Shabana Azmi reminisces with Subhash K Jha in this interview about the experience of making Honeymoon Travels Pvt Ltd. (2007), which also featured the brilliant cast of Boman Irani, Abhay Deol, Minissha Lamba, Kay Kay Menon, Raima Sen, Karan Khanna, Sandhya Mridul, Vikram Chatwal, Ameesha Patel, and Dia Mirza.
This was your first film for your son Farhan Akhtar’s production house?
I had a ball doing Honeymoon Travels Pvt Ltd. My kids (Farhan and Zoya Akhtar) are involved with it. I’ve a very small part.
You had never been paired with Boman Irani before?

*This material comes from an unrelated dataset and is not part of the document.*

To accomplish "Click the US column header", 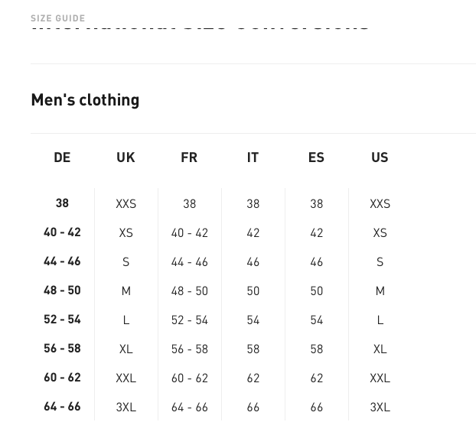I will tap(380, 157).
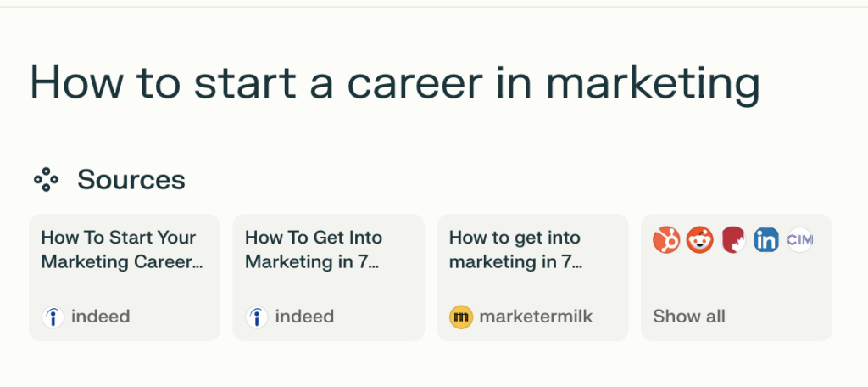This screenshot has height=387, width=868.
Task: Click the "How to start a career in marketing" title
Action: pyautogui.click(x=394, y=83)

Boman plays this Christian Goanese guy. I play this Muslim woman. He plays a brash man. My character is more genteel. I love my look in this film. I kept telling the clothes designer Arjun Bhasin that after this film, he won’t be getting any more assignments. All of us are so atrociously dressed by design. For Arjun’s sake, I hope the film industry gets to the point, or this is the end of his career. Jokes aside, it’s a great feeling to dress according to character. But when my mother saw these clothes, she freaked out. ‘Please, Shabana taqleef hoti hai!’ she told me. Arrey, she can dress any way she wants for a part. Why not me?
Let’s talk about your first screen kiss with a man in Honeymoon Travels Pvt Ltd??
What’s a kiss with Boman? I’ve kissed Nandita Das in Fire. Watching me do a normal kiss, you must have heaved a sigh of relief. It’s a very innocent, sweet, meetha, and non-controversial kiss.
You play a woman who comes into her own?
I played this woman whose husband wants to make her happy. He keeps reciting sher in wrong Urdu. Such a sweet, tender meetha relationship… The kiss comes in when he reaches his ancestral house to see it being dismantled. That’s when I move towards him. He kisses me right in the middle of the street. I think Boman was far more terrified than I was.
How was Reema Kagti as a first-time director?
Since she has been an efficient AD, she had this quality of getting whatever she wants by hook or by crook. Other first-time directors are ready to commit suicide if they can’t get the shot they want. Not Reema. She always had an alternative plan. There’s always that one shot in every film, which remains a problem till the end. It was a simple scene on a beach featuring me and Boman. The first time it couldn’t be done because I had to go to the United Nations for an award. I stayed back for the scene. It didn’t happen. Then I gave up Holi in my house—you know how important Holi is to me—to do that scene. Again, nahin hua. When we finally did it, it had to be redone.
I don’t think you had so much fun doing any other of your films?
Doing an ensemble piece was a total pleasure. And I’ve done two of them back to back. The first one was The Loins Of Punjab directed by Manish Acharya. The one thing that an ensemble cast teaches you is endless patience. You are an extra in every scene. If you get bored of being an extra, you harm the film. Fortunately, Goa, where we shot the film, didn’t give any of us a chance to get bored. We all did such dhamaal…playing antakshari, dumb charade.
How was Boman Irani as a co-star?
He’s such a movie buff. He knows every detail of every film. I’d just sit back and wonder what sort of a Parsi is this who knows everything about Hindi films. He speaks non-stop. He’d pretend all the time that I was scolding him. But Boman and I had a ball. All the young girls in the unit wanted to be around Boman, and the all the young boys hovered around me. So we were both deeply flattered.
Fond memories of the co-actors?
Particularly Sandhya Mridul, who has the most delicious sense of humour. I just adored being around her. And then Raima Sen … wohek apne type ki cheez hai. And I’m so proud of my child, Zoya Akhtar. I always wondered how she’d be as a director. Watching her handle the unit of Honeymoon Travels as a producer I could see her capabilities. My God, this girl is absolutely amazing. To see an adult with all the correct values emerging from your child is a really rewarding experience.